Times have changed a lot since the outbreak of COVID-19 in the United States, and the courts ability to administer justice has been hindered by the pandemic. To alleviate the hardships that COVID has imposed upon both the people and the court, Chief Justice Beasley of the North Carolina Supreme Court issued an order specifying special emergency directives geared towards limiting contact between attorneys and their clients to ensure safety. Emergency Directive 5 states:
- When it is required that any pleading, motion, petition, supporting affidavit, or other document of any kind to be filed in the General Court of Justice be verified, or that an oath be taken, it shall be sufficient if the subscriber affirms the truth of the matter to be verified by an affirmation or representation in substantially the following language: “I (we) affirm, under the penalties for perjury, that the foregoing representation(s) is (are) true. (Signed) _______” This emergency directive does not apply to wills to be probated, conveyances of real estate, or any document that is not to be filed in the General Court of Justice.
Because of COVID, Chief Justice Beasley recognized the difficulties some might face in getting document notarized during these times. Prior to this directive, documents that were filed with the court needed to be notarized to ensure authenticity and protect against fraud. Of significant importance to this blog post is the last sentence of that directive. As it states, wills to be probated, conveyances in real estate, or any other document that is filed with the Court do not get to enjoy the benefit and extra safety of skipping the notary.
It can be surprising that in a time of telehealth, Zoom schooling, and social distancing that our system of notarizing documents still requires people to come together to verify identity and physically sign documents in the presence of a notary.
Getting a document notarized can elicit both a feeling of accomplishment, by completing the final step of a necessary process, and an anachronistic one: the process is surprisingly similar to that employed by the Romans.

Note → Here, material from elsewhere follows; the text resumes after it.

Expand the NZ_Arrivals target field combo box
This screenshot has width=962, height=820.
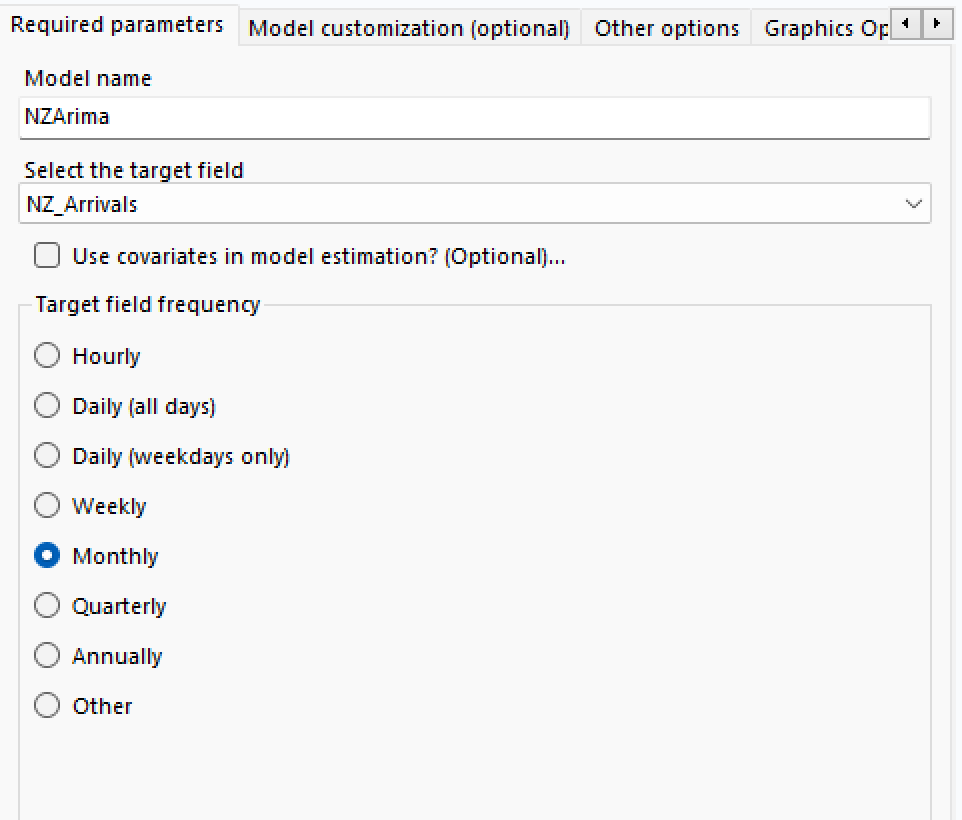click(x=470, y=204)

It can be surprising that in a time of telehealth, Zoom schooling, and social distancing that our system of notarizing documents still requires people to come together to verify identity and physically sign documents in the presence of a notary. Some places, such as North Carolina, have responded to the Coronavirus pandemic by instituting suggested safeguards to the traditional way documents are notarized, by not sharing pens during the process of notarizing a document for example.
I (Alex Rutgers), as an attorney with Legal Aid of North Carolina, recently traveled two hours to see a client and her family to get a document notarized, along with a paralegal from our office. We all met in the client’s yard, stayed socially distanced, wore masks, didn’t share pens, etc., the whole gambit. As far as I know, no one was sick before or after the signing- but it got me wondering whether there might be a better way, while still authenticating documents properly.
It turns out that North Carolina has started to move in this direction, instituting eNotary services, and the time could not be better to encourage more people to take advantage of these technological developments to the traditional notary system. The eNotary system offers more safety than the traditional process. In addition to limiting physical contact, eNotary still has the authenticity of the traditional approach because the process still requires the signer and the notary to be in the same location. In trying times like these, the willingness and ability for the court to respond to the unanticipated need for safety has been great. The use of eNotary processes – which will limit contact between individuals – should allow the courts to continue to authorize documents through the notary process.